Proteopedia, using JSmol, is able to construct biological units. When you are developing a scene for a Proteopedia green link, using the Scene Authoring Tools with a published PDB code, you have the option of loading either the asymmetric unit or biological unit 1 (the "biological assembly").

Image:SAT-biological-assembly.png

Biological Unit 2 or Higher

Occasional PDB files specify more than one biological unit. The easiest way to see all the biological units is to use FirstGlance in Jmol: see Visualizing the Biological Unit.

If you want to show biological unit 2 (or a higher number) in a green link scene in Proteopedia, use the FILTER option in the Load Molecule dialog of the Scene Authoring Tools. Biological units are designated as "biomolecules" in PDB files. To get biomolecule 2, simply enter biomolecule 2 in the FILTER slot.
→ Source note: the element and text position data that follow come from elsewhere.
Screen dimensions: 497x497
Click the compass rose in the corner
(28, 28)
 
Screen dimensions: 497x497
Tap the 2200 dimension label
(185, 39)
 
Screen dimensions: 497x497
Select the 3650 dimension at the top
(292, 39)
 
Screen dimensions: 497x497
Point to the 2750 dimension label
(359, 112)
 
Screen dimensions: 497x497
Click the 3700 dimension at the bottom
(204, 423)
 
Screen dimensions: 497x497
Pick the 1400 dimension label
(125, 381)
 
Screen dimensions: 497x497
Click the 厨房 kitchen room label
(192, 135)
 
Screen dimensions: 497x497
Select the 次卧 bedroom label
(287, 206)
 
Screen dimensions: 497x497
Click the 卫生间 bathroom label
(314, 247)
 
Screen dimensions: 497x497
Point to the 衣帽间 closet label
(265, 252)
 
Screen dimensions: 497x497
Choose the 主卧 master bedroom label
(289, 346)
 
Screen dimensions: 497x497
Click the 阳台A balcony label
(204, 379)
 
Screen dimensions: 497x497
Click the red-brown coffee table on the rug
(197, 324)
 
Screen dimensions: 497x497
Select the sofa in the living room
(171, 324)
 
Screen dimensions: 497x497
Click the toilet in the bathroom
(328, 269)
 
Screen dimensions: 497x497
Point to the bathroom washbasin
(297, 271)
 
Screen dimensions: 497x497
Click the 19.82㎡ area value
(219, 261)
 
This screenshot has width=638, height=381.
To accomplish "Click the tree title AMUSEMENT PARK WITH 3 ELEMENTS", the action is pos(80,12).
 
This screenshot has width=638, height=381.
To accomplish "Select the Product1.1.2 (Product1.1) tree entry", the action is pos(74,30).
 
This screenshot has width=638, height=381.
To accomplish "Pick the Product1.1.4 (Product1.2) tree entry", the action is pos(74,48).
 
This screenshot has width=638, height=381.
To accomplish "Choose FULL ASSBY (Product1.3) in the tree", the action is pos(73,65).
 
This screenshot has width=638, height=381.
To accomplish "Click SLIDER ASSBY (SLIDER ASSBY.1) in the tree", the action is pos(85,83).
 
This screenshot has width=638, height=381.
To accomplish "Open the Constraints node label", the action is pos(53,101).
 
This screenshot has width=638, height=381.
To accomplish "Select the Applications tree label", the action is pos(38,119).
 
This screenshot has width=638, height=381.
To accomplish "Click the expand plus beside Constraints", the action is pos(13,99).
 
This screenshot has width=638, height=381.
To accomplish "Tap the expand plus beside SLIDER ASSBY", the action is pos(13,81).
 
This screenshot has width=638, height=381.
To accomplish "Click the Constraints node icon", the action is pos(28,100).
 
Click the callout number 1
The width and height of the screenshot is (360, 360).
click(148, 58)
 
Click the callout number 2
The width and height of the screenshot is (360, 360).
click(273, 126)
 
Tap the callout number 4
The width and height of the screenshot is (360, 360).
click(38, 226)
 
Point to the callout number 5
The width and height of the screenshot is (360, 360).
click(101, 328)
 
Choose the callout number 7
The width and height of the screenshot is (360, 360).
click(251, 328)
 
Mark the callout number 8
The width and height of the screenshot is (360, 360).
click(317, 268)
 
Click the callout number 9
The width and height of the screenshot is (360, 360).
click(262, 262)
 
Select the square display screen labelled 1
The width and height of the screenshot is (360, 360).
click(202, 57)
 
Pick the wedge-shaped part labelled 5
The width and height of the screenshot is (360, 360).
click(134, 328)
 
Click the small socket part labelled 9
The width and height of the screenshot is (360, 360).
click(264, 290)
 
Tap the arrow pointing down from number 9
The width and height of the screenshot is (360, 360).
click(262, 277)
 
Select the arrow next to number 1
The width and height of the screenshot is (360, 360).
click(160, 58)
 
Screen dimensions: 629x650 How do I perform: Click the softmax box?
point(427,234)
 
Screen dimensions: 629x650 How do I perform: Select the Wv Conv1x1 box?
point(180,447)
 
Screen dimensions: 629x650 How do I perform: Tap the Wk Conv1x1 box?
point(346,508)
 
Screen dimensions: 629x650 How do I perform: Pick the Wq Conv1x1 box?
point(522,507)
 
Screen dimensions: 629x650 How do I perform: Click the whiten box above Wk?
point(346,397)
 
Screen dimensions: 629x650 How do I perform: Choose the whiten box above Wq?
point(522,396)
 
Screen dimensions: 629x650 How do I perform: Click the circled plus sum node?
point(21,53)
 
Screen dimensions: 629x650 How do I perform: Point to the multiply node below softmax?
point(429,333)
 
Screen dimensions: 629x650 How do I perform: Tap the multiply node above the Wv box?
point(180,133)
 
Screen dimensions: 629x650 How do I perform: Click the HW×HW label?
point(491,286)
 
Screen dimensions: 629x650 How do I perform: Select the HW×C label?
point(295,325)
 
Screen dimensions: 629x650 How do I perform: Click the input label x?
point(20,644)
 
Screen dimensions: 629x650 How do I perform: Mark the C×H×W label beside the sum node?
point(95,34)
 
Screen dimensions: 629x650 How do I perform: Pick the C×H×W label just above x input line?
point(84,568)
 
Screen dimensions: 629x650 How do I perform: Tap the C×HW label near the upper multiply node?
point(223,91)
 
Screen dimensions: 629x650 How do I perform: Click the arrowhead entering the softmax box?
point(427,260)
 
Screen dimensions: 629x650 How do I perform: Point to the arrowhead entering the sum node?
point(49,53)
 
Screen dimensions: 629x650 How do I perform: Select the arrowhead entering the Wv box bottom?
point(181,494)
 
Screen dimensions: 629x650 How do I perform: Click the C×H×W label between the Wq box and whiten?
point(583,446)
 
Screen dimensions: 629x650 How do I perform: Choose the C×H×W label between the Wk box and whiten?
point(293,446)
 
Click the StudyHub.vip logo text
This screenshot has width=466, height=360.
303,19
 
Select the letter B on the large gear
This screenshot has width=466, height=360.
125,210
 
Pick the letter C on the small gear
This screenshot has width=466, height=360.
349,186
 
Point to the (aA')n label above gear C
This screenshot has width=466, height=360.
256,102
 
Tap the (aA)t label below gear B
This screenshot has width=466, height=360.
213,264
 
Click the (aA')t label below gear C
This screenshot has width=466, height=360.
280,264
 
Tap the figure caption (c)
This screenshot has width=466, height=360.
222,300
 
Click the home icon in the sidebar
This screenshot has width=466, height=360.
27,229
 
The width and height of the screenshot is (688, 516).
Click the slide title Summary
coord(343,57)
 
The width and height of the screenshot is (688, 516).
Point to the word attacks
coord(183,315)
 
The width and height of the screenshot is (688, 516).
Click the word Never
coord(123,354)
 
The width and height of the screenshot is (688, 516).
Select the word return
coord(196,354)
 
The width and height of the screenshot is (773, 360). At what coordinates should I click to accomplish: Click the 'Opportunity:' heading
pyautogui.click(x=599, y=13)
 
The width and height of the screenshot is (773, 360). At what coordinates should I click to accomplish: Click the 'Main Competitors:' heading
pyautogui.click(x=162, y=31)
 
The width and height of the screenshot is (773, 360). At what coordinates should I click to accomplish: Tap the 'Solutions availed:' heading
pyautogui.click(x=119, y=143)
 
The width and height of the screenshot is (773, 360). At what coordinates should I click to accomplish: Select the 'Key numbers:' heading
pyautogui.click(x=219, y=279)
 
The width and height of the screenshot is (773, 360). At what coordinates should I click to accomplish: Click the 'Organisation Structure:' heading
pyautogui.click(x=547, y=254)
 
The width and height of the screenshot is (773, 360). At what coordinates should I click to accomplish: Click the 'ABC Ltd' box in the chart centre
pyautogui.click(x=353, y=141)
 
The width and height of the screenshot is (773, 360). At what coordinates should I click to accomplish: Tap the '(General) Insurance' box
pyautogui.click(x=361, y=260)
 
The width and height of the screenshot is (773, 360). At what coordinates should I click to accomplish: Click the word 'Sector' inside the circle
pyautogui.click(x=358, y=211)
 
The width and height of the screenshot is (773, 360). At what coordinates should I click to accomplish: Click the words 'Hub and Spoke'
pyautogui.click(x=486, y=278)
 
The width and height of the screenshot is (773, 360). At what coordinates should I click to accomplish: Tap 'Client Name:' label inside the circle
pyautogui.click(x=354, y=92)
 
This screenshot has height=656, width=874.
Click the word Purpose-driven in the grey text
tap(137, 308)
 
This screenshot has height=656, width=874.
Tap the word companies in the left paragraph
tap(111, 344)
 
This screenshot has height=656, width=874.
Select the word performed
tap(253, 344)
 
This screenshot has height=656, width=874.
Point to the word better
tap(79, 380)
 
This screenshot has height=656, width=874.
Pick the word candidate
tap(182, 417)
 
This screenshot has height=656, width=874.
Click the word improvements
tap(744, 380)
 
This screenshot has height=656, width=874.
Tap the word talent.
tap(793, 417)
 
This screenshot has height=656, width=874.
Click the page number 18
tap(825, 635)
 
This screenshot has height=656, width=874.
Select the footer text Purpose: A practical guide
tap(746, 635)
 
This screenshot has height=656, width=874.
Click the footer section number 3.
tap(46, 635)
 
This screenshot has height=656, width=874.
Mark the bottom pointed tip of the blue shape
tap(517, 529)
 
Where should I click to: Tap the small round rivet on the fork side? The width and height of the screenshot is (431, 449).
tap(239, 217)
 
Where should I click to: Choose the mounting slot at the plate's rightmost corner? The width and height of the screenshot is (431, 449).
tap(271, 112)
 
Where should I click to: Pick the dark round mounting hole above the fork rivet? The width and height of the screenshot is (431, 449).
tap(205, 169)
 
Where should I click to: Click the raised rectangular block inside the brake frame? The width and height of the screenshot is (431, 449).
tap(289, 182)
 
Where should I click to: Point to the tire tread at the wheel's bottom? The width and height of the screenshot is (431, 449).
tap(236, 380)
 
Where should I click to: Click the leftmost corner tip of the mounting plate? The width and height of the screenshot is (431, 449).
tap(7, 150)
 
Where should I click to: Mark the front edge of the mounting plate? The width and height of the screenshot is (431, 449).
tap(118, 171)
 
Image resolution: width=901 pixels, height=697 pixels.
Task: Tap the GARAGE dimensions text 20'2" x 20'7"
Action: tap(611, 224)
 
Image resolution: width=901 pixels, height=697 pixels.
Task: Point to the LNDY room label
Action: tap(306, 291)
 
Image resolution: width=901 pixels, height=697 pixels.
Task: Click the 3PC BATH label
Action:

This will load all atoms in biomolecule 2.

Image:SAT-filter1.png

Simplification

Sometimes there are too many atoms for good performance of JSmol, and in such cases, simplifying to show only the alpha carbons (or sometimes a subset of alpha carbons) is usually sufficient. Consider the biological units ("biomolecules" in PDB nomenclature) in 7r1c, a bacterial gas vesicle. Its asymmetric unit contains a single protein chain with 65 amino acids (alpha carbon atoms) and 496 atoms (hydrogen atoms were omitted).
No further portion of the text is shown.